In order to continue I would like to know your general level of experience with windows (1 - 10 highest) and your knowledge of DOS or DOS/tree-like structures - e.g., folders\sub-folders\files = \directory\sub-directory\files (1 - 10). Another way to help answer - do you know how to manuever around in Windows Explorer (WE)? I ask as this will require the use of a 3rd party utility program similar to WE, but faster and easier.

Do you recall software with the name of "Destinations"?

Please let me know.

Thanks. . .

jcgriff2





Do these screens look familiar.


----------



## Davidbeck (Feb 19, 2008)

Thanks for all this. I will read and digest it all in the next few days.


----------



## jcgriff2 (Sep 30, 2007)

OK. . let me know.

jcgriff2


----------



## Davidbeck (Feb 19, 2008)

I have now discovered that by closing and disabling the windows side-bar, the problem is resolved. don't ask me how or why! But it may give you a clue about where to start looking to solve your problem. It looks like a compatilbiltiy issue.

good luck, David


----------



## JoeKraynak (Apr 19, 2008)

A tech support person at Dell helped me fix this same problem on my computer by re-registering the sidebar .dll files:

1. Click Start, All Programs, Accessories.
2. Right-click Command Prompt and click Run As Administrator.
3. Type cd \Program Files\Windows Sidebar and press Enter.
4. Type regsvr32 -u sbdrop.dll and press Enter.
5. Type regsvr32 -u wlsrvc.dll and press Enter.
6. Type regsvr32 sbdrop.dll and press Enter.
7. Type regsvr32 wlsrvc.dll and press Enter.
8. Restart Windows.
9. Run the Windows Sidebar (Start, All Programs, Accessories, Windows Sidebar).

This essentially unregistered the sidebar .dll files and then re-registered them in Windows. It certainly did the trick for me. Some users have reported that their Windows Sidebar completely disappeared, and this is the same recommended fix for that problem.

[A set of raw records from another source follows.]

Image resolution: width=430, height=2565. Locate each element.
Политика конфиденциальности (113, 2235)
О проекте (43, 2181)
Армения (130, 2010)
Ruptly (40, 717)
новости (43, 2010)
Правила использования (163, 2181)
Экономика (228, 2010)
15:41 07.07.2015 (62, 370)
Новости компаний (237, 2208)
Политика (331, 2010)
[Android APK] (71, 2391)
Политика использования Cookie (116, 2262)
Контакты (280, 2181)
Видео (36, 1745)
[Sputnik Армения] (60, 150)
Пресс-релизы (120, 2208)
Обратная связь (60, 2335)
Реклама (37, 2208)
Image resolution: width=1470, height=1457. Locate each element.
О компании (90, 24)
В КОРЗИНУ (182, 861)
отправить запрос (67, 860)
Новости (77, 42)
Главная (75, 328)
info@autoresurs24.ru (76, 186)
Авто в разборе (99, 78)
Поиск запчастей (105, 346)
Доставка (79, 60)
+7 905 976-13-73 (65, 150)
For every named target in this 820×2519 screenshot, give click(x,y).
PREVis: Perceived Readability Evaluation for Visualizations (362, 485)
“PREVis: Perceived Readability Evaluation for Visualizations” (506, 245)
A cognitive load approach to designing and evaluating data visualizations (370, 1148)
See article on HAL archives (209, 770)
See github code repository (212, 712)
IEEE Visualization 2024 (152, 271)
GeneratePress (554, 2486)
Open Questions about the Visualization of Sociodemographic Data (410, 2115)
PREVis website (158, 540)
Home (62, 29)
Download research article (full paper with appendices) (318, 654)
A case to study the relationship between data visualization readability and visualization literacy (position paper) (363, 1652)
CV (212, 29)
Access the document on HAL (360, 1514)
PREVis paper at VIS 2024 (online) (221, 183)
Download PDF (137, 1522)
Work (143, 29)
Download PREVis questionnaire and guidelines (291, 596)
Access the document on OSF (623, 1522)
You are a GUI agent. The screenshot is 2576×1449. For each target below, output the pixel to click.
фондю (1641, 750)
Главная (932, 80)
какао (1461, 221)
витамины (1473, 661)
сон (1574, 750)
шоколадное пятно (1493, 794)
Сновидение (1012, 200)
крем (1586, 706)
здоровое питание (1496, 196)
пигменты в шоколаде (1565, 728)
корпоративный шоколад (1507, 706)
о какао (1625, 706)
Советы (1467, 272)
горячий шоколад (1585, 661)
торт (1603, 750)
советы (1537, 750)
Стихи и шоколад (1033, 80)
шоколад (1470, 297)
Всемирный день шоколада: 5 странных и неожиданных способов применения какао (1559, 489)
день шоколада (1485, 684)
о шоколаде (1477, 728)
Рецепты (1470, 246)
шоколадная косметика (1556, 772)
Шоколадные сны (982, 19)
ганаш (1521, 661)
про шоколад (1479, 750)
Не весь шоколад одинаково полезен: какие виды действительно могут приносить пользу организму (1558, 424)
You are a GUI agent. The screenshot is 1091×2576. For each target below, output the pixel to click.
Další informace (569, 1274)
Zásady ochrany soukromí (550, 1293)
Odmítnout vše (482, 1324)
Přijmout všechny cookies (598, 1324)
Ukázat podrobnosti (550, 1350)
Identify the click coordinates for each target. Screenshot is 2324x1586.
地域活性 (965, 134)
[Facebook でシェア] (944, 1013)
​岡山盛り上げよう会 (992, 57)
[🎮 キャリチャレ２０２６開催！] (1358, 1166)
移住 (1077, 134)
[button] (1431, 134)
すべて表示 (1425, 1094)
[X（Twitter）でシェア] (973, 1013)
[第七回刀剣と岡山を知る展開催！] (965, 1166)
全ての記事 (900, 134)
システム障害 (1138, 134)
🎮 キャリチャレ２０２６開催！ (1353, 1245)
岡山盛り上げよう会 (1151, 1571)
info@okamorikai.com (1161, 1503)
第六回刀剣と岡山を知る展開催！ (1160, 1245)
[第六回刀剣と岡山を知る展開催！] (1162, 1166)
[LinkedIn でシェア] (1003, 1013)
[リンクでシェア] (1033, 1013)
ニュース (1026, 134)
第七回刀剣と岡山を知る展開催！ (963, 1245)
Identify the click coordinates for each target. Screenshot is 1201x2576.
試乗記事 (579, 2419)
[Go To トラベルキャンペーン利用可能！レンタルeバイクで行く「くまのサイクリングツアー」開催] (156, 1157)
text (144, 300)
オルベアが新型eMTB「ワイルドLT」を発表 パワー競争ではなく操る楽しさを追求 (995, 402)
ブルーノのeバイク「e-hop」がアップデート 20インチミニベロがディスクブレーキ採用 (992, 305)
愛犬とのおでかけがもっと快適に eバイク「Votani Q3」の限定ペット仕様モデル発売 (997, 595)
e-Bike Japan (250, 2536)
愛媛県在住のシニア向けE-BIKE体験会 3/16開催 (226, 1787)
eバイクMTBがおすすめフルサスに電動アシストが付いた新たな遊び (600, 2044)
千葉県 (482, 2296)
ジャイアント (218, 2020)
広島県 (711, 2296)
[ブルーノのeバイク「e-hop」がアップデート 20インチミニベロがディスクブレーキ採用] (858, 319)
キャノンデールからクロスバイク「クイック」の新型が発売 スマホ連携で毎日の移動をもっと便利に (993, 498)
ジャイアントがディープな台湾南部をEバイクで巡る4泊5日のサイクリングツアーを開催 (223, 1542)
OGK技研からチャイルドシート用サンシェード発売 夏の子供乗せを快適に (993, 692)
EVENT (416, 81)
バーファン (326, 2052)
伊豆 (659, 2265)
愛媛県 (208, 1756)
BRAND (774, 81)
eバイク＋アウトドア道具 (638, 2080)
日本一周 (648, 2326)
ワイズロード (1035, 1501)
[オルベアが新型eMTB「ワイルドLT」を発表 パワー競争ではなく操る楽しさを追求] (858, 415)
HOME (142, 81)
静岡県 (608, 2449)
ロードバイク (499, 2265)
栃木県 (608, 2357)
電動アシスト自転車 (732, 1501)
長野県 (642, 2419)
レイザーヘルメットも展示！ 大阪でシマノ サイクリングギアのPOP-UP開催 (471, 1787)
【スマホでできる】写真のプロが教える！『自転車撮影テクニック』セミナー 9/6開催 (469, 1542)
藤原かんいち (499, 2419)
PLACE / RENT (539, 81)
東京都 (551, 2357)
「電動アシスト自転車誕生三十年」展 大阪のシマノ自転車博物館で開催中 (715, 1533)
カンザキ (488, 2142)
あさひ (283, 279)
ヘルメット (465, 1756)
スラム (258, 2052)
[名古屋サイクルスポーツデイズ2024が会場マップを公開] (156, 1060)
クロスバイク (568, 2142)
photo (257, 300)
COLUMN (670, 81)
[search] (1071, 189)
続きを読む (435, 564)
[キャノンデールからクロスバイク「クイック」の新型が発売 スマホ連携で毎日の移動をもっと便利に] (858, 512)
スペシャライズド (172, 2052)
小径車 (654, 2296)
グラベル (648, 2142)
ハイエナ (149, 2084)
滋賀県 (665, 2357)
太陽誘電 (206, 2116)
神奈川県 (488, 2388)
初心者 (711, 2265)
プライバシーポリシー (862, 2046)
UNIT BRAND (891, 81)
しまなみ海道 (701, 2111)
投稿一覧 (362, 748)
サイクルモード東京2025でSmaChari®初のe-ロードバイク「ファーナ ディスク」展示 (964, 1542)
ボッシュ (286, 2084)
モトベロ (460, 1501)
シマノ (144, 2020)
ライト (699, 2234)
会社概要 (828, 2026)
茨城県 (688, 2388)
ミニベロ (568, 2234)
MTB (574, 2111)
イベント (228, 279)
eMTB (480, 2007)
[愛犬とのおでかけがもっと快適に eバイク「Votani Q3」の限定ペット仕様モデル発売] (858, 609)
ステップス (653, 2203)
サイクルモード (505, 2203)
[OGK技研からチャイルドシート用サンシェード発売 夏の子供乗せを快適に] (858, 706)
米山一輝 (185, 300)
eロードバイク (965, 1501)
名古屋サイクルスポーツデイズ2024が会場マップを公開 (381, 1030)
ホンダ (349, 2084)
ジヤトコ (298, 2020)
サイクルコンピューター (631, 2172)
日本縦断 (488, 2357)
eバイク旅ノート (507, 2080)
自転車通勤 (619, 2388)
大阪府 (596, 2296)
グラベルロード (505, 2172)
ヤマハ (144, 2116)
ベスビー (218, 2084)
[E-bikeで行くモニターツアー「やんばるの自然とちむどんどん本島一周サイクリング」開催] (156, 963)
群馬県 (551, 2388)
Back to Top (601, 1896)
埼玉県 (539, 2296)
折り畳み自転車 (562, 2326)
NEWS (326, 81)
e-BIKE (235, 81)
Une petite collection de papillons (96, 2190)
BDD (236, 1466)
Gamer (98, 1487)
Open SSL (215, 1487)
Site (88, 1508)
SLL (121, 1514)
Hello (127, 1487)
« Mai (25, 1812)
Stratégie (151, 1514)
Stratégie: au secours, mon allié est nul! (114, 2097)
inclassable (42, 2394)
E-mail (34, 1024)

My desktop background did not cover the entire screen afterwards, so I had to go back to my display settings and fix that:

1. Right-click a blank area on the Windows desktop and click Personalize.
2. Click Desktop Background.
3. Select the desired background and position on the desktop.
4. Click OK.

Hope this helps someone. Sure had me stumped.


----------



## jcgriff2 (Sep 30, 2007)

Hi David and Joe - 

Thank you so much for your input here. I am glad that this rather simple solution (compared to mine, anyway!) worked for you. That is what is important - that it worked out - regardless of the steps taken to get there.

I do recall doing something with regsrvr regarding my problem, but don't have any "instructions" to myself anywhere. Obviously, whatever it was that I did didn't work at that time.

So, when I have the time, I plan to test this out - especially with COMODO - and do hope it works. Although, I'll then have a tough time rationalizing all the time that I spent on this over those few months. Well, maybe I'll get to learn something new today - which is always good.

Thanks!

Regards. . .

jcgriff2


----------



## JoeKraynak (Apr 19, 2008)

I read about another guy getting this same Destinations disk error when he tried downloading and installing MediaPlayer11 Beta and updates for AdobeReader7. The problem was that he had a partial, corrupt installation. The fix was to download and run the Windows Installer Cleanup Tool:

http://support.microsoft.com/kb/290301

Read the article, download the Windows Installer Cleanup Tool, and then run it to clean up the Destinations installation and any other installations that seemed to be triggering that warning message to appear. I didn't try this, because my problem's been solved, but it seems like a logical solution.


----------